What I've learned about Personal Knowledge Management (PKM) I have learned socially, informally and "non-formally" too (See Harold Jarche's @hjarche PKM Workshop opportunity in @C4LPT's Social Media Centre). Mostly I've pulled my understanding from a knowledgeable network of people of my choosing. Recommendations of people have been presented but not in a traditional formal method. My network has grown through the unconscious actions of those I've deemed as influencers. They, by their acknowledgement of others as providing value, have surfaced new voices and I then welcome them into my Personal Learning Network (PLN).
PKM to me is about having a plurality of voices and ideas; driving the knowledge, pushing it ever forward through additions, subtractions, and modifications. Knowledge is fluid. The personal decisions we make by selecting those we listen to and interact with have the potential to change our understanding constantly, as it should, for today change happens more quickly than ever; we are on Internet time now and have been for some time.

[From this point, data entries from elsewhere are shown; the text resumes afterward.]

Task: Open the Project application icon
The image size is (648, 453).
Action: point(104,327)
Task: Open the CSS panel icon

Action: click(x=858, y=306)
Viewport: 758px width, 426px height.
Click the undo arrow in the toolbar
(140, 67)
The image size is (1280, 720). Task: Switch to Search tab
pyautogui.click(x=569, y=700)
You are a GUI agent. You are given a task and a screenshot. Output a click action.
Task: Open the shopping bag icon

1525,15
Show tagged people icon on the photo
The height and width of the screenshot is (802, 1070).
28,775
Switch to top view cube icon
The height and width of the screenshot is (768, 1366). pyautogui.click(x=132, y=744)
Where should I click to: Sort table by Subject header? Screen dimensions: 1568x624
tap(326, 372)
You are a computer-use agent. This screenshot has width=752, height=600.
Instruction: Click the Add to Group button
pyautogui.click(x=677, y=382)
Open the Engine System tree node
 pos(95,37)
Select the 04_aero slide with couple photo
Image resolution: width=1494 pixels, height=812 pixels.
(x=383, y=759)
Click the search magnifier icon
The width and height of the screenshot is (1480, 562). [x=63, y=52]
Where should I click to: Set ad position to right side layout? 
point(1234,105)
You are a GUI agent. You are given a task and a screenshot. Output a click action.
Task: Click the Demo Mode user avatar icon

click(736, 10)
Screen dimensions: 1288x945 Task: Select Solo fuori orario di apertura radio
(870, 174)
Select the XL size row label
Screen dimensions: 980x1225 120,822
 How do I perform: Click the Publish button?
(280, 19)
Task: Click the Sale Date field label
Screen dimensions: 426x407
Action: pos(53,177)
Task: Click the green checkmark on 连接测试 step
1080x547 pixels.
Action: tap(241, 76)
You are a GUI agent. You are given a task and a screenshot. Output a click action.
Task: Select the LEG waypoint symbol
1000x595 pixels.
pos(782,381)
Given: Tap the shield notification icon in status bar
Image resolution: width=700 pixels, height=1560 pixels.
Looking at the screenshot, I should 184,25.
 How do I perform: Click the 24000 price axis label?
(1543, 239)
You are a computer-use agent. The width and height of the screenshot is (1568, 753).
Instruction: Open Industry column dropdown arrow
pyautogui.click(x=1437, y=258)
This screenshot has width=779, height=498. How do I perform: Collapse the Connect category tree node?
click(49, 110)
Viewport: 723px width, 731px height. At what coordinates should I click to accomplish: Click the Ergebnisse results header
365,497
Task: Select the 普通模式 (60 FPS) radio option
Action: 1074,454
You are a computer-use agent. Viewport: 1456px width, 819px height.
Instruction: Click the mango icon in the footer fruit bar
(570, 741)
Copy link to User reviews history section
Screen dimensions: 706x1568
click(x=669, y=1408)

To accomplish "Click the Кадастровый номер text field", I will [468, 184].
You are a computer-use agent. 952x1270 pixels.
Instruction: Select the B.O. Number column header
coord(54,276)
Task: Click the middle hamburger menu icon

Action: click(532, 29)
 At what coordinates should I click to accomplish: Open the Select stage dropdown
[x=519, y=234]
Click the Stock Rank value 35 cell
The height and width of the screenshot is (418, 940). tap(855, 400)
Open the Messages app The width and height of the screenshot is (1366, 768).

The tools we use must align to our own comforts and match the flexibility of our very human processes of connecting, collecting, and sharing of this information. For me, they must be simple so as to not siphon much needed mental energy away from what is most important, the new ideas that impact my work. Some tools offer more robust capabilities but do they add value?
PKM must happen constantly... it should become subconscious, an involuntary action. Today there are no longer barriers to when and where your PKM efforts happen. Mobile devices, access to a PLN on which the sun never sets, and a plethora of tools allow knowledge management efforts to be continuous. There are no excuses.
As powerful as PKM is, it can also quickly become overwhelming. The keys to success are, in my opinion, simple and internal (as Harold reminds - personal) - Identify what you want to know, find and connect with those who will help you know it and stay diligent.